Approach 1: NetEase Discounted Cash Flow (DCF) Analysis
A Discounted Cash Flow, or DCF, model takes estimates of the cash NetEase could generate in the future and discounts those cash flows back to today to arrive at an implied value per share.
For NetEase, the model used is a 2 Stage Free Cash Flow to Equity approach based on cash flow projections. The latest twelve month free cash flow is CN¥47,748.94m. Analyst inputs and Simply Wall St extrapolations then project free cash flow out over the next decade, including an estimate of CN¥68,780.18m in 2035, with interim figures such as CN¥56,359.33m in 2029. These projected cash flows are discounted back to today and summed to give an estimated intrinsic value.

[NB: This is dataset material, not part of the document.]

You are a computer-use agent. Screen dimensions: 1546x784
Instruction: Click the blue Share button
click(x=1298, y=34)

On this basis, the DCF fair value is HK$308.92 per share, compared with the current share price of HK$183.50. The model therefore implies that NetEase trades at a 40.6% discount to its DCF estimate. This points to the stock looking undervalued relative to these cash flow assumptions.
Result: UNDERVALUED
Our Discounted Cash Flow (DCF) analysis suggests NetEase is undervalued by 40.6%. Track this in your watchlist or portfolio, or discover 232 more high quality undervalued stocks.
Approach 2: NetEase Price vs Earnings
For profitable companies, the P/E ratio is a useful way to see how much investors are paying for each unit of current earnings, which helps you compare stocks that already generate profits.

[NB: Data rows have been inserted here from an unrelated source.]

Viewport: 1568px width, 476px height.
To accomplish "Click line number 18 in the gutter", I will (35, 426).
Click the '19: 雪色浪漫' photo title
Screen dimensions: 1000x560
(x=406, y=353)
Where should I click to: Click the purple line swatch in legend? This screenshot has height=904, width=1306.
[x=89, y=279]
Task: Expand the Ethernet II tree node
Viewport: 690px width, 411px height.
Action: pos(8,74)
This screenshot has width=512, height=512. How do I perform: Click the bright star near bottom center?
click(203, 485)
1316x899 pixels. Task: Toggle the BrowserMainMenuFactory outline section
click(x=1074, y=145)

What counts as a “normal” P/E often reflects how the market views a company’s growth potential and risk. Higher expected growth or lower perceived risk can justify a higher P/E, while slower growth or higher risk usually lines up with a lower P/E.
NetEase currently trades on a P/E of 15.06x. That sits above both the Entertainment industry average of 11.16x and a peer group average of 10.93x, which indicates the stock is priced at a higher earnings multiple than many sector peers.
Simply Wall St’s Fair Ratio is 16.78x. This is a proprietary estimate of what P/E might be reasonable for NetEase given factors such as its earnings growth profile, industry, profit margins, market cap and specific risks.
Compared with simple industry or peer averages, the Fair Ratio is designed to be more tailored because it incorporates those company specific factors rather than relying on broad group comparisons alone.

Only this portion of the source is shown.